**SET EXERCISE**
Could you switch every "GUI agent" in the material below to "interface agent" and give the material back with nothing else changed?

= = = = =

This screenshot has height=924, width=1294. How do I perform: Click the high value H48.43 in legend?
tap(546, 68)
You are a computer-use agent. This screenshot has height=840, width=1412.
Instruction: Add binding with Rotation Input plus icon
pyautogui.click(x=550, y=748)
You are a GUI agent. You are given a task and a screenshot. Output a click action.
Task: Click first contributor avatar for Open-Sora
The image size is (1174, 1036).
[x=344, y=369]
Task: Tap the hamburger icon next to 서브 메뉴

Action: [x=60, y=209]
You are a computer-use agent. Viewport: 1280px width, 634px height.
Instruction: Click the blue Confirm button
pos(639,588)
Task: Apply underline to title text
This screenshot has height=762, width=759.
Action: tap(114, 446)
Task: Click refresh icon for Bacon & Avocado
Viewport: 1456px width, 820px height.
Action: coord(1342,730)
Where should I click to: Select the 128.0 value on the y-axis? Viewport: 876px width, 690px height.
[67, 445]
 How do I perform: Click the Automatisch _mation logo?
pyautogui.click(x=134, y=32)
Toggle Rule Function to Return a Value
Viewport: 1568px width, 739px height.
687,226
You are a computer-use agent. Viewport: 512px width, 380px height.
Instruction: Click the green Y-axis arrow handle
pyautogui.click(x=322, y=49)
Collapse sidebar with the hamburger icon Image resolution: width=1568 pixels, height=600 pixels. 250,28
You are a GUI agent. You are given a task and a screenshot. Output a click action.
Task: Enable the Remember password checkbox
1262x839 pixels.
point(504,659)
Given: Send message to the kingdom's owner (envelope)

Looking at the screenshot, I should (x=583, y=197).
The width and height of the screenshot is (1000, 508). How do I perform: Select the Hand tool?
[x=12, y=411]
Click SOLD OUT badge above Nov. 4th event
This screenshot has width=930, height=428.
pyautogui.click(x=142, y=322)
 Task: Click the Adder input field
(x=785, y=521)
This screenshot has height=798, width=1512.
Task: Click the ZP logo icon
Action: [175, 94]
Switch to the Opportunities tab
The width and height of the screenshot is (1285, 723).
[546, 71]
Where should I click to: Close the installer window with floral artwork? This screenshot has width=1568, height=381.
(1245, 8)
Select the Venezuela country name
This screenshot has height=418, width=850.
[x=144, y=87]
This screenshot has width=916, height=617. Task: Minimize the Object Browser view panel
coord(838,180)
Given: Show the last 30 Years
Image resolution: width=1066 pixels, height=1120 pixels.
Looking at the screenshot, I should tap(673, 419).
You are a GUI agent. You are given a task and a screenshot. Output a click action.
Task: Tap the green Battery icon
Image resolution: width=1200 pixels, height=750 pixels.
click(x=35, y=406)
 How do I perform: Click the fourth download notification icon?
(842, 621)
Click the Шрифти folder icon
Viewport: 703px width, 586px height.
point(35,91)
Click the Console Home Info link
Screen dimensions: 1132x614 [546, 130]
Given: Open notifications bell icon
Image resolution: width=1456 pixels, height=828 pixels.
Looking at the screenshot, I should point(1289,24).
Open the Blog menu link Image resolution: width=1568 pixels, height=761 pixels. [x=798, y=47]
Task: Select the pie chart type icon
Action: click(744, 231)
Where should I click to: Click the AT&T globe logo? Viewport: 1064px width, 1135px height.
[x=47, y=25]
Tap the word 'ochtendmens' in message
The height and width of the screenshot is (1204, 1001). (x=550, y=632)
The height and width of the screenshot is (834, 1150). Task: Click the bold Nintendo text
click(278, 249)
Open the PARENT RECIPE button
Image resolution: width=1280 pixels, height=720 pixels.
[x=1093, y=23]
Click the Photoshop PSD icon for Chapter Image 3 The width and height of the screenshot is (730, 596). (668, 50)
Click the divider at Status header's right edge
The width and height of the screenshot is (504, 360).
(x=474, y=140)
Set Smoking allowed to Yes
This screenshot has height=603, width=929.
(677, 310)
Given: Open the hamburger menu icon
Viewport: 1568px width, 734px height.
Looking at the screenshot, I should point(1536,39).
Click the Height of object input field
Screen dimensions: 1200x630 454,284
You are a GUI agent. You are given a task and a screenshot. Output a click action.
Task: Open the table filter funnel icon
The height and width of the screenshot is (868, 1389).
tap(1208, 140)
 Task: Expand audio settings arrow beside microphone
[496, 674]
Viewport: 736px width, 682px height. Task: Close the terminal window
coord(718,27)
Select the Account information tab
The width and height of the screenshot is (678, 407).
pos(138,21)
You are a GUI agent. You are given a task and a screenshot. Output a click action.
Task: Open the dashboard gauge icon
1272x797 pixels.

= = = = =

**WRITTEN SOLUTION**
This screenshot has height=924, width=1294. How do I perform: Click the high value H48.43 in legend?
tap(546, 68)
You are a computer-use agent. This screenshot has height=840, width=1412.
Instruction: Add binding with Rotation Input plus icon
pyautogui.click(x=550, y=748)
You are a interface agent. You are given a task and a screenshot. Output a click action.
Task: Click first contributor avatar for Open-Sora
The image size is (1174, 1036).
[x=344, y=369]
Task: Tap the hamburger icon next to 서브 메뉴

Action: [x=60, y=209]
You are a computer-use agent. Viewport: 1280px width, 634px height.
Instruction: Click the blue Confirm button
pos(639,588)
Task: Apply underline to title text
This screenshot has height=762, width=759.
Action: tap(114, 446)
Task: Click refresh icon for Bacon & Avocado
Viewport: 1456px width, 820px height.
Action: coord(1342,730)
Where should I click to: Select the 128.0 value on the y-axis? Viewport: 876px width, 690px height.
[67, 445]
 How do I perform: Click the Automatisch _mation logo?
pyautogui.click(x=134, y=32)
Toggle Rule Function to Return a Value
Viewport: 1568px width, 739px height.
687,226
You are a computer-use agent. Viewport: 512px width, 380px height.
Instruction: Click the green Y-axis arrow handle
pyautogui.click(x=322, y=49)
Collapse sidebar with the hamburger icon Image resolution: width=1568 pixels, height=600 pixels. 250,28
You are a interface agent. You are given a task and a screenshot. Output a click action.
Task: Enable the Remember password checkbox
1262x839 pixels.
point(504,659)
Given: Send message to the kingdom's owner (envelope)

Looking at the screenshot, I should (x=583, y=197).
The width and height of the screenshot is (1000, 508). How do I perform: Select the Hand tool?
[x=12, y=411]
Click SOLD OUT badge above Nov. 4th event
This screenshot has width=930, height=428.
pyautogui.click(x=142, y=322)
 Task: Click the Adder input field
(x=785, y=521)
This screenshot has height=798, width=1512.
Task: Click the ZP logo icon
Action: [175, 94]
Switch to the Opportunities tab
The width and height of the screenshot is (1285, 723).
[546, 71]
Where should I click to: Close the installer window with floral artwork? This screenshot has width=1568, height=381.
(1245, 8)
Select the Venezuela country name
This screenshot has height=418, width=850.
[x=144, y=87]
This screenshot has width=916, height=617. Task: Minimize the Object Browser view panel
coord(838,180)
Given: Show the last 30 Years
Image resolution: width=1066 pixels, height=1120 pixels.
Looking at the screenshot, I should tap(673, 419).
You are a interface agent. You are given a task and a screenshot. Output a click action.
Task: Tap the green Battery icon
Image resolution: width=1200 pixels, height=750 pixels.
click(x=35, y=406)
 How do I perform: Click the fourth download notification icon?
(842, 621)
Click the Шрифти folder icon
Viewport: 703px width, 586px height.
point(35,91)
Click the Console Home Info link
Screen dimensions: 1132x614 [546, 130]
Given: Open notifications bell icon
Image resolution: width=1456 pixels, height=828 pixels.
Looking at the screenshot, I should point(1289,24).
Open the Blog menu link Image resolution: width=1568 pixels, height=761 pixels. [x=798, y=47]
Task: Select the pie chart type icon
Action: click(744, 231)
Where should I click to: Click the AT&T globe logo? Viewport: 1064px width, 1135px height.
[x=47, y=25]
Tap the word 'ochtendmens' in message
The height and width of the screenshot is (1204, 1001). (x=550, y=632)
The height and width of the screenshot is (834, 1150). Task: Click the bold Nintendo text
click(278, 249)
Open the PARENT RECIPE button
Image resolution: width=1280 pixels, height=720 pixels.
[x=1093, y=23]
Click the Photoshop PSD icon for Chapter Image 3 The width and height of the screenshot is (730, 596). (668, 50)
Click the divider at Status header's right edge
The width and height of the screenshot is (504, 360).
(x=474, y=140)
Set Smoking allowed to Yes
This screenshot has height=603, width=929.
(677, 310)
Given: Open the hamburger menu icon
Viewport: 1568px width, 734px height.
Looking at the screenshot, I should point(1536,39).
Click the Height of object input field
Screen dimensions: 1200x630 454,284
You are a interface agent. You are given a task and a screenshot. Output a click action.
Task: Open the table filter funnel icon
The height and width of the screenshot is (868, 1389).
tap(1208, 140)
 Task: Expand audio settings arrow beside microphone
[496, 674]
Viewport: 736px width, 682px height. Task: Close the terminal window
coord(718,27)
Select the Account information tab
The width and height of the screenshot is (678, 407).
pos(138,21)
You are a interface agent. You are given a task and a screenshot. Output a click action.
Task: Open the dashboard gauge icon
1272x797 pixels.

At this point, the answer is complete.